Il Cnel affossa il salario minimo. Spaccatura tra i sindacati
Il Cnel affossa il salario minimo la cui assemblea ha approvato a maggioranza il documento finale, che arriva entro i 60 giorni indicati dalla premier Giorgia Meloni. Contro hanno votato Cgil, Uil e Usb; Legacoop si è astenuta. In particolare, 62 (su 64) i componenti presenti: 39 i sì, 15 i no, mentre 8 consiglieri non hanno partecipato al voto. E intanto l’opposizione insorge. Dall’analisi tecnica ricevuta emerge che il mercato del lavoro italiano rispetta pienamente i parametri previsti dalla direttiva europea sul salario minimo adeguato. La contrattazione collettiva, al netto dei comparti del lavoro agricolo e domestico, copre infatti oltre il 95% dei lavoratori del settore privato. Da ciò si evince che un salario minimo orario stabilito per legge non è lo strumento adatto a contrastare il lavoro povero e le basse retribuzioni”. Nel testo si valorizza la contrattazione collettiva e si sostiene che “la mera introduzione di un salario minimo legale non risolverebbe né la grande questione del lavoro povero né la pratica del dumping contrattuale. E la premier Meloni spiega come “occorra piuttosto programmare e realizzare, nell’ambito di un piano di azione pluriennale, una serie di misure e interventi organici”.

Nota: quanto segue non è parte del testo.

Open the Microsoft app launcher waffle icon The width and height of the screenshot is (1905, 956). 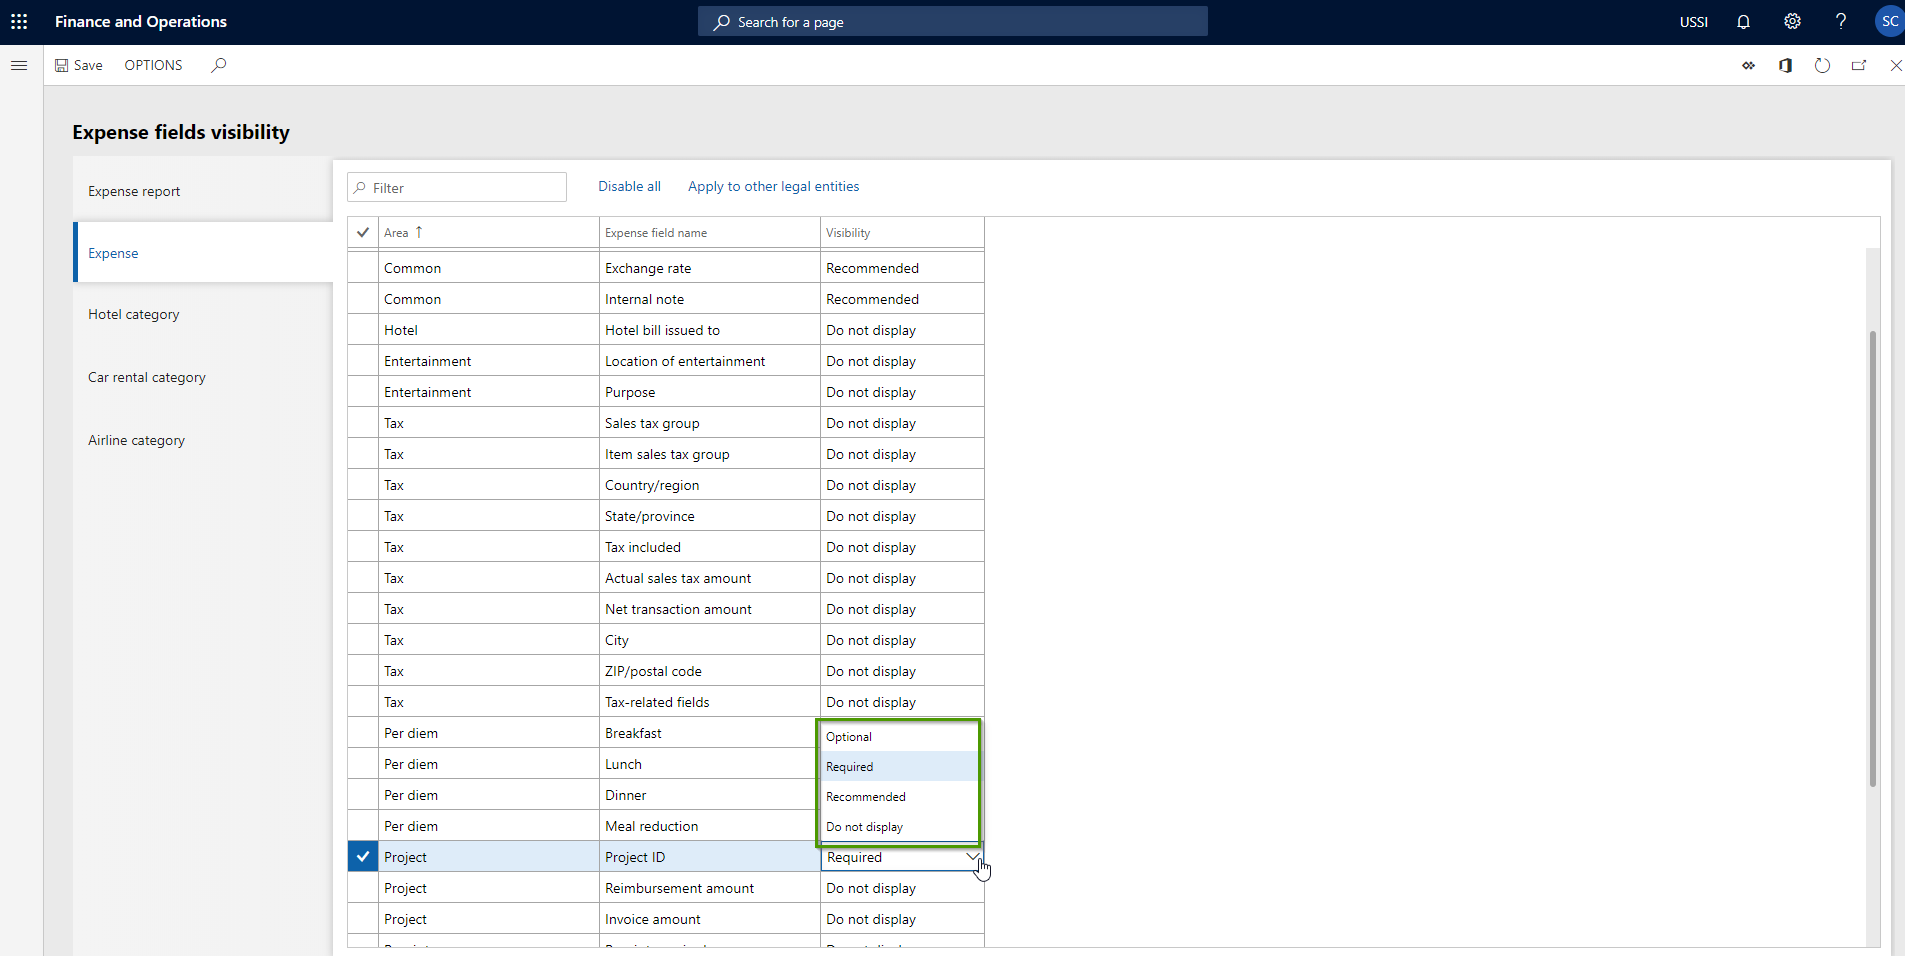click(20, 21)
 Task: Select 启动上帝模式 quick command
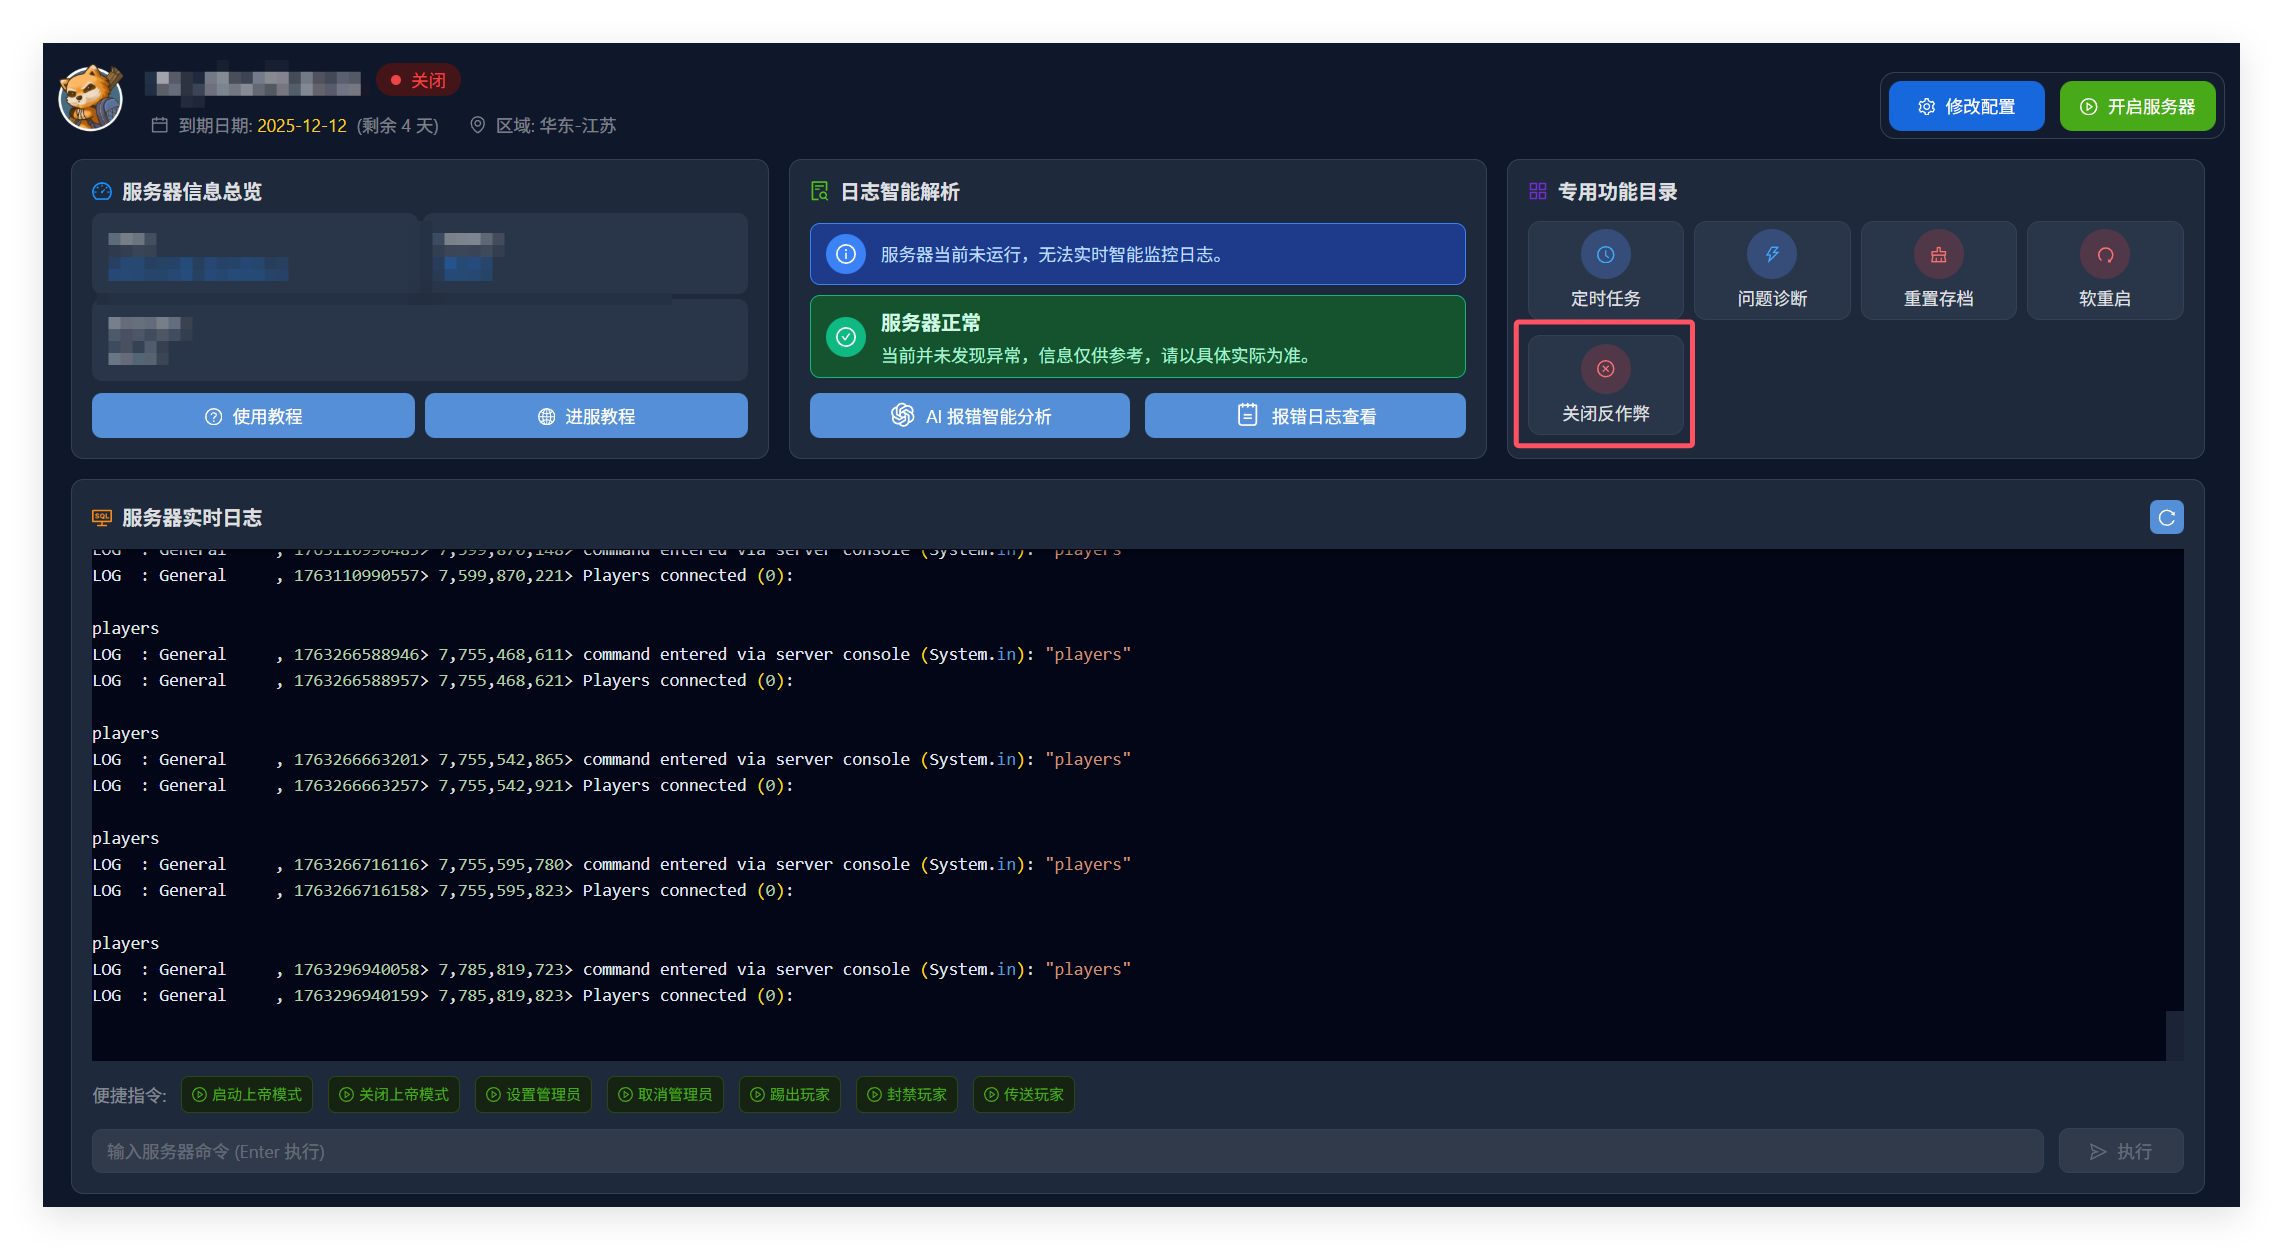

I sondaggi della settimana
Negli ultimi sondaggi realizzati dall’Istituto SWG il 9 ottobre, Fratelli d’Italia di Giorgia Meloni si conferma il primo partito italiano, con il 28,7%, davanti al PD (19,8%). Due punti percentuali in meno per il Movimento 5 Stelle al 16,5%. Da sottolineare come il distacco tra FdI e la seconda forza politica nazionale (PD) sia pari a 8,9 punti percentuali. Nell’area delle sinistre, la lista rosso-verde Alleanza Verdi e Sinistra è stimata al 3,3%, mentre Unione Popolare all’1,6%. Nell’area centrista, Azione è data al 3,7%, mentre Italia Viva al 2,5%. Nella coalizione del centrodestra, Lega (10,3%) prende cinque punti percentuali e Forza Italia rimane pressoché stabile al 6,4%. Italexit di Paragone scende all’1,7%.
La stima di voto per la coalizione di centrodestra (Fratelli d’Italia, Lega e Forza Italia) è stabile al 45,4%, come per il centrosinistra, formato da PD, +Europa e Alleanza Verdi-Sinistra al 25,2%. Il Polo di centro, composto da Azione e Italia Viva, scende al 6,7% e infine, fuori da ogni alleanza, il M5S scende al 16,5%.